Fábricas que sugam CO2: um novo caminho para uma economia mais limpa?

O CO2 captado pode ser transformado numa série de produtos, de plástico a combustível.

Foto via Climeworks/DR

Fábricas que captam o dióxido de carbono (CO2) da atmosfera podem ser não só benéficos para o ambiente, como para a economia, criando empregos e estimulando novas oportunidades de comércio local. De acordo com a Fast Company, existem pelo menos três projectos-piloto de três fábricas que absorvem CO2 – uma em Troia, uma pequena cidade italiana; outra em Squamish, no Canadá; e uma terceira na Suíça. Estes três projectos-piloto são geridos por duas start-ups.

Como os níveis de CO2 são altos por todo o mundo, estas fábricas de absorção têm potencial de criar empregos em áreas onde outras indústrias desapareceram.
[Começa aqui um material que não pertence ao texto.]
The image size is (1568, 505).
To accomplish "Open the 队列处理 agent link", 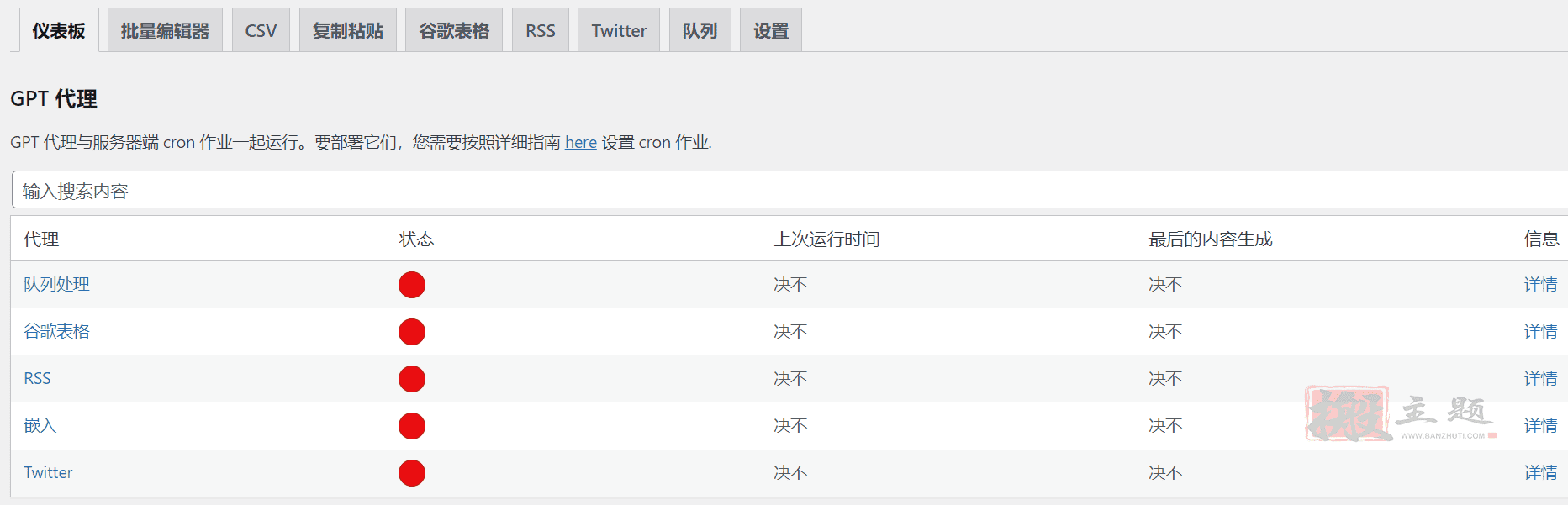I will 56,284.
Steve Oldham, CEO da Carbon Engineering, uma dessas start-ups, estima que uma planta de captação de dióxido de carbono crie no local 100 postos de trabalho, criando outros empregos em distribuição.

O CO2 captado pode ser transformado numa série de produtos, de plástico a combustível; pode dar origem a outras necessidades que existam localmente. Se uma fábrica de absorção de CO2 for instalada junto a uma central de produção de energia, o dióxido de carbono que esta liberta pode ser imediatamente recolhido e convertido em energia para alimentar a própria central eléctrica.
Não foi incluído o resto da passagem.